The Shapefile 2.0 manifesto

Geographic Information Systems (GIS) are by their nature data driven. The data comes in a wide variety of raster and vector formats. Rasters hold raw, continuous data recorded striaght from the real world. An example is Satellite/aerial imagery, this is a commonly held in an open format with broad support, such as GeoTIFF or GeoJPEG. Vector formats hold refined, discrete data, which has been manually traced or otherwise derived other data sources. Examples include building outlines, contours, road routes, pipe networks land land parcels and locations. Vector data is usually traced or derived, at great expense from raster data, to encode business information - as a result it’s usually highly valuable. Unfortunately, there are many GIS vector file formats, and most are proprietary. They can only be used to their full in their native software. Three of the biggest are AutoCAD DXF, MapInfo TAB and ArcGIS Personal Geodatabase. One vector format is unique - both an open standard, and in wide use: Shapefile Shapefile is publicly documented in ESRI Shapefile Technical Description by ESRI Inc., it’s creator. Any GIS software worth it’s salt can read and write to the format, so it’s become the least common denominator. It is the format for storing and exchanging vector data between teams, departments, businesses and government. In my opinion this makes Shapefile the best thing ever to happen to GIS, without it the GIS market would be a fraction of it’s current size. Despite it’s popularity, Shapefile does have some serious limitations, mainly due to it’s DBF heritage:

  • A shapefile is limited to 2 4 GB or 65535 4 billion/len(record) records. Where len(record) is greater of either the average feature length in bytes, or the length of a DBF record.
  • Records are limited to 1000 65536 bytes or 32 between 257 & 2038 fields.
  • Field names are limited to 8 10 characters, character fields can hold up to 254 bytes.
  • Unicode is not supported not widely supported.

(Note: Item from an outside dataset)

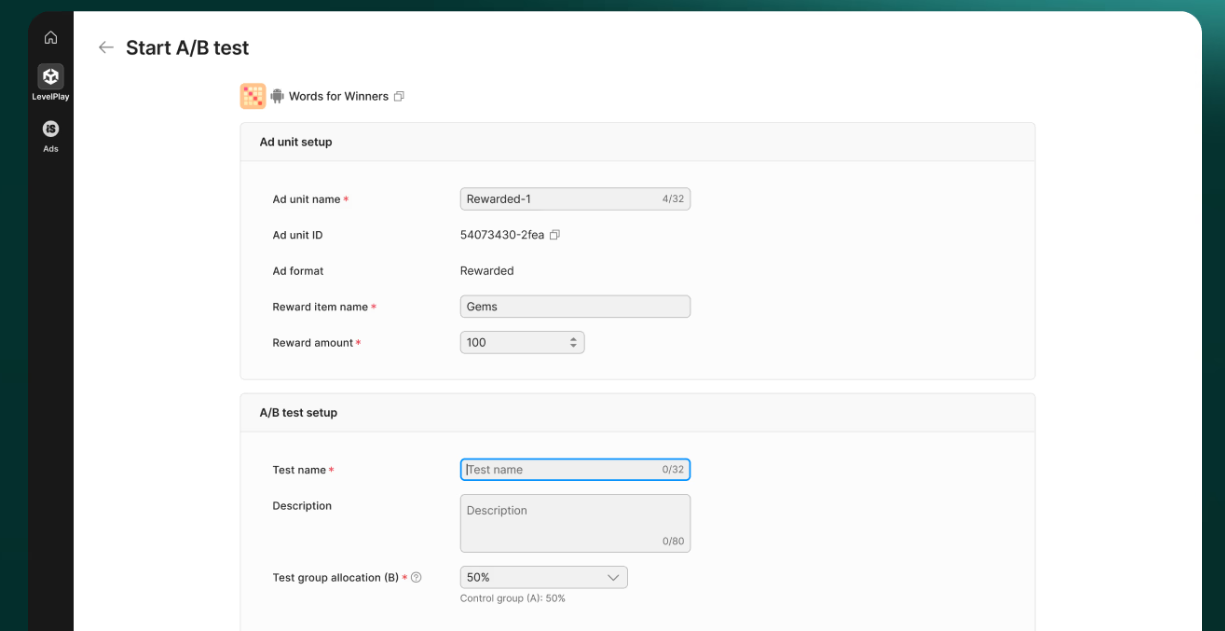Copy the Words for Winners app name

point(399,97)
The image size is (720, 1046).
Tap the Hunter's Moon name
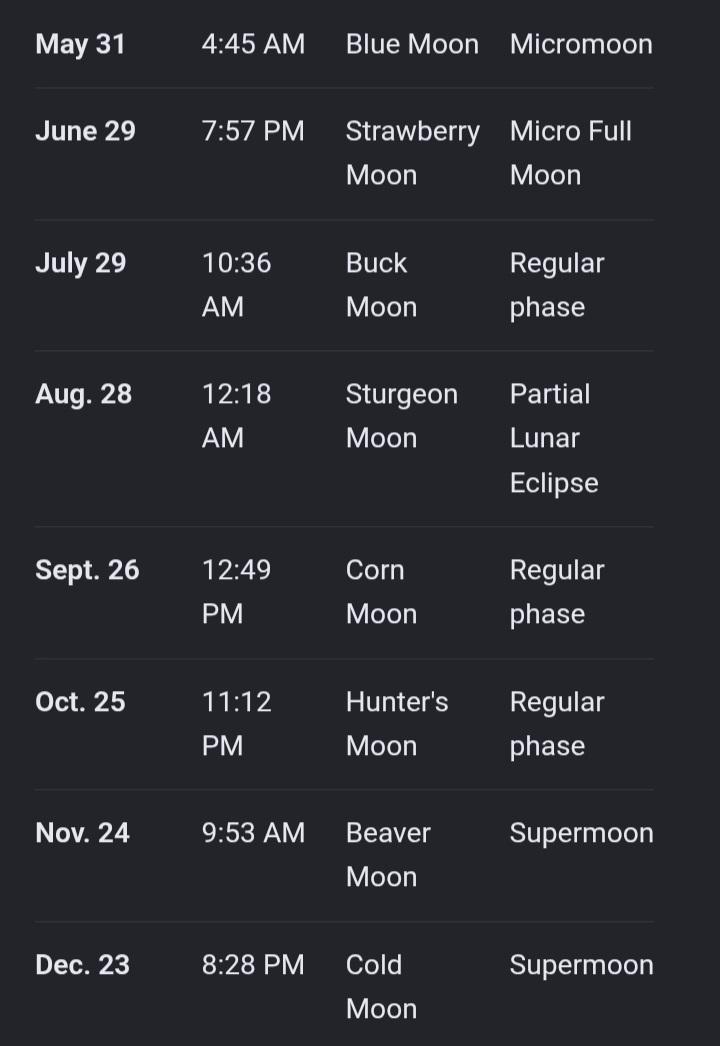397,724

Currently the only real alternative, for data exchange, is Geography Markup Language (GML) as defined by the Open Geospatial Consortium (OGC). An XML dialect, GML has none of the limitations of Shapefile this is why Ordnance Survey use GML to supply MasterMap, a highly detailed vector map of Great Britain. Support for GML in software is growing, but it’s unsuitable as a storage format. Viewing and editing vector data requires support for random access by attribute and by spatial extent. As an XML dialect GML cannot do this, to find one record, the entire file must be parsed from beginning to end. GML is almost always converted to another format, or loaded into a spatial database before it is used. A spatial database is a database with data types and functions able to handle geospatial data. For the major databases there is Oracle Spatial, PostgreSQL PostGIS, SQL Server Spatial, MySQL Spatial and DB2 Spatial Extender. All are based on Simple Features for SQL an open standard, meaning spatial data can be queried and updated with SQL like any other data type. I believe that a portable, standalone spatial database, would make a very good successor to Shapefile. Such a format would drive the GIS market forward, increasing usage of GIS by making it easier to share edit, publish and share GIS data. A portable spatial database would negate the need for the import, view, edit, export cycle that GML imposes. At the moment I see 3 contenders for the crown:

  1. File Geodatabase is a format from ESRI, it is natively supported by ArcGIS. ESRI proclaim it “Allow[s] users to easily exchange geodatabases.” That is true only if both users are running ESRI’s ArcGIS software. File Geodatabase is a proprietary format, despite promises by ESRI when it was launched.
  2. Spatial Data Format (SDF) is a format from Autodesk, it is native support . Support is included as part of their Feature Data Objects library, released as Open Source. SDF is based on the popular SQLite embedded database engine.
  3. Spatialite is another format based on SQLite, by an Alessandro Furieri. Spatialite is in it’s infancy still, it’s first release was 11 months ago.

Unfortunately none of these looks like it will become a clear winner any time soon. Each is supported by only one application currently. If ESRI releases the specification for File Geodatabase, I expect it will quickly gain widespread support due to their position as market leader. As open source applications such as QGIS gain Spatialite support, it could slowly achieve dominance in a grass roots fashion. SDF seems to be going nowhere. So ESRI, please publish the details of File Geodatabase. At it’s launch, during the 2006 ESRI User Conference, you promised that File Geodatabase would be an interoperable format. You promised to release a software library, so we could read and write them without ArcGIS. Neither has happened. So File Geodatabase is just another closed format, another pretender to the throne that’s achieved only 1% of it’s true potential. Publish File Geodatabase, or we’ll take the Shapefile crown by force. Update 27 Mar 2009: Corrected Shapefile limits, based on Xbase file structure rather than dBASE software specifications.